This is the first blog post by the "Current President" of INSAM, who has accepted to take over the chairmanship of INSAM from our first and Founding President, Prof. Kees Stigter, for a duration of four years. Kees has been the heart, the soul and the driving force of INSAM, and I am very conscious of the challenge ahead! I am, nevertheless, committed to serve INSAM and to ensure its sustainability and growth.

As a renowned scientist and a former President of the WMO Commission of Agricultural Meteorology (CAgM) (link: http://www.wmo.int/pages/prog/wcp/agm/cagm/cagm_en.php), Kees is very familiar with all facets of agrometeorology. INSAM roots in his vision that we need to bridge the gap between supply and demand of agrometeorological services. This micro-function is not compatible with the mandate of the large international and national agrometeorological institutions. Fortunately, much can be achieved with a website that ensures the bidirectional flow of agrometeorological information, directly linking suppliers and customers; the website plays a central role for INSAM.

Sharing agrometeorological know-how is the idea behind INSAM, a scientific society that is very different from other scientific societies, such as the ones affiliated to ICSU (link: http://www.icsu.org/). INSAM is more operational, it is closer to real people; it does not assign itself a normative role; it is there to provide operational help and information. It does not collect membership fees either, and everyone is welcome to join. INSAM is very user friendly and informal. In practice, this also means that the society has no money, no budget and no bank account. Nor can it enter official agreements with institutions such as international organizations, ministries or universities. The INSAM website has generously been hosted by the Italian National Research Council (CNR) (link: http://www.cnr.it/sitocnr/Englishversion/Englishversion.html) and maintained on a voluntary basis by two dedicated colleagues who donate part of their time. This is to say that, although INSAM operates without a budget, it does actually cost real money.
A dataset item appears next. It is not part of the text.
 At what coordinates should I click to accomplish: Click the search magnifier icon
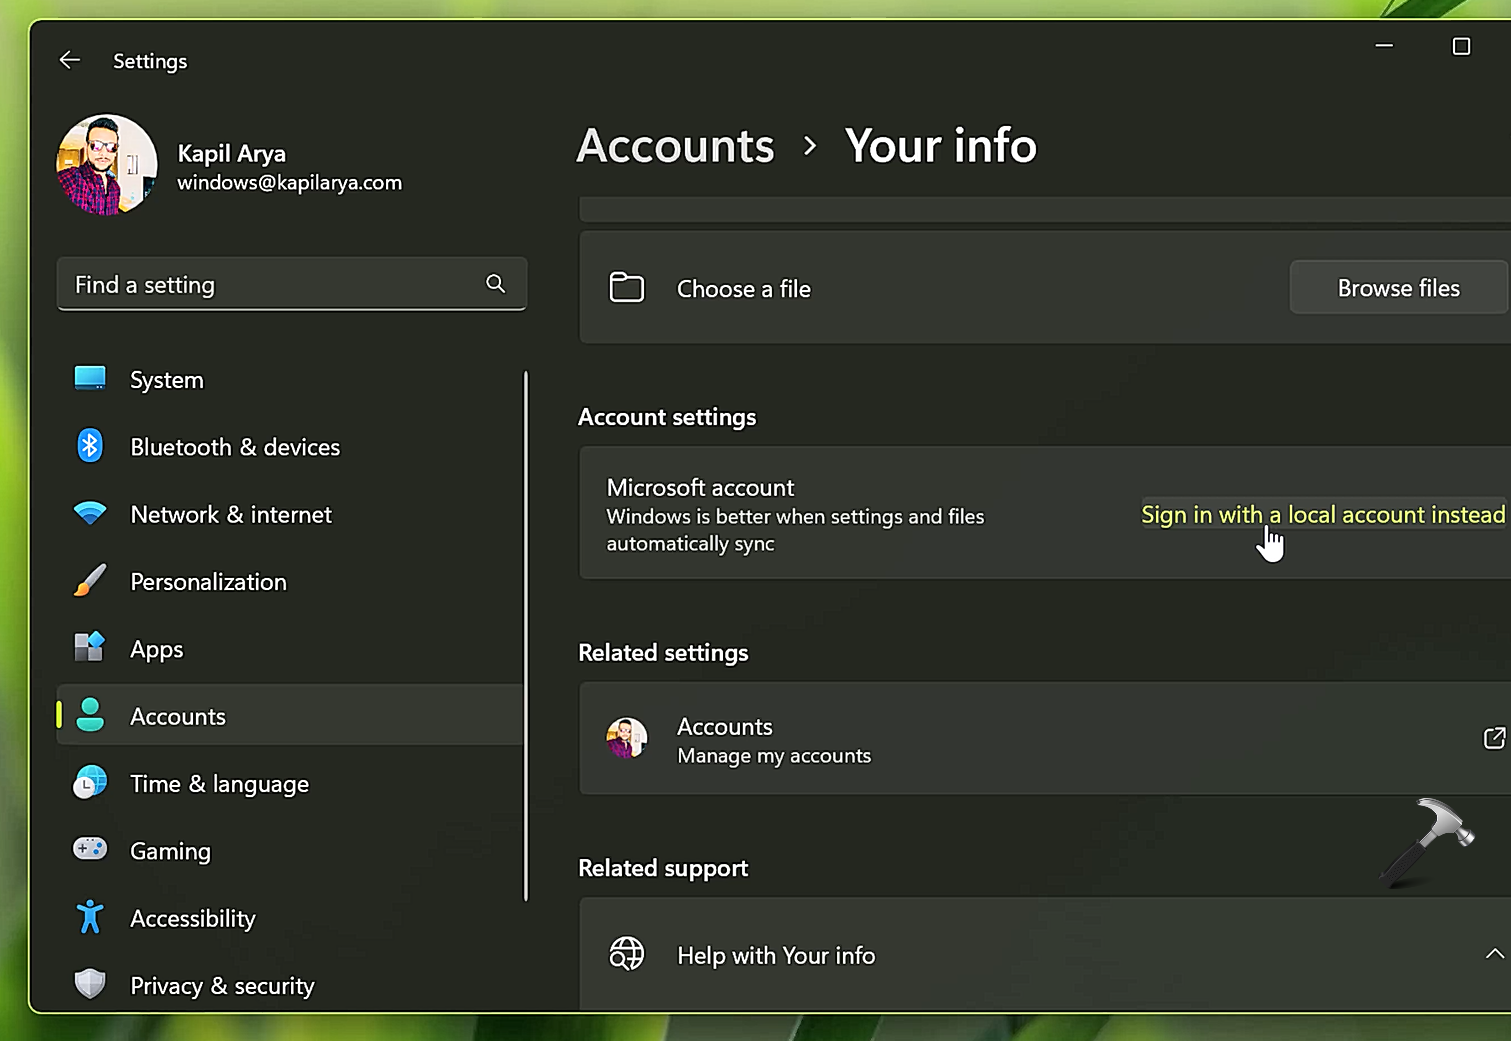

The growing membership of INSAM is the best indication that the concept of INSAM works. But is it sustainable? I admit that I don't like asking this question; I feel as if I were criticizing a success story. But I am afraid we must ask ourselves the question if we want INSAM to continue existing beyond people and beyond current ad hoc arrangements. Ad hoc arrangements collapse when their promoters are no longer in a position to maintain their support.

This is a risk we cannot take with INSAM. We need to diversify the factors that ensure the existence of the Society. Just before I took over as the Current President, a Steering Committee of eminent international agrometeorologists was established. The Steering Committee (link: http://www.agrometeorology.org/about-insam/society-information ) is a think tank, but it is also a reserve of people who can take over from the Current President or the colleagues who operate the website, not necessarily directly, but through their contacts in their Institutions. The Steering Committee is thus a factor of sustainability. But we need more.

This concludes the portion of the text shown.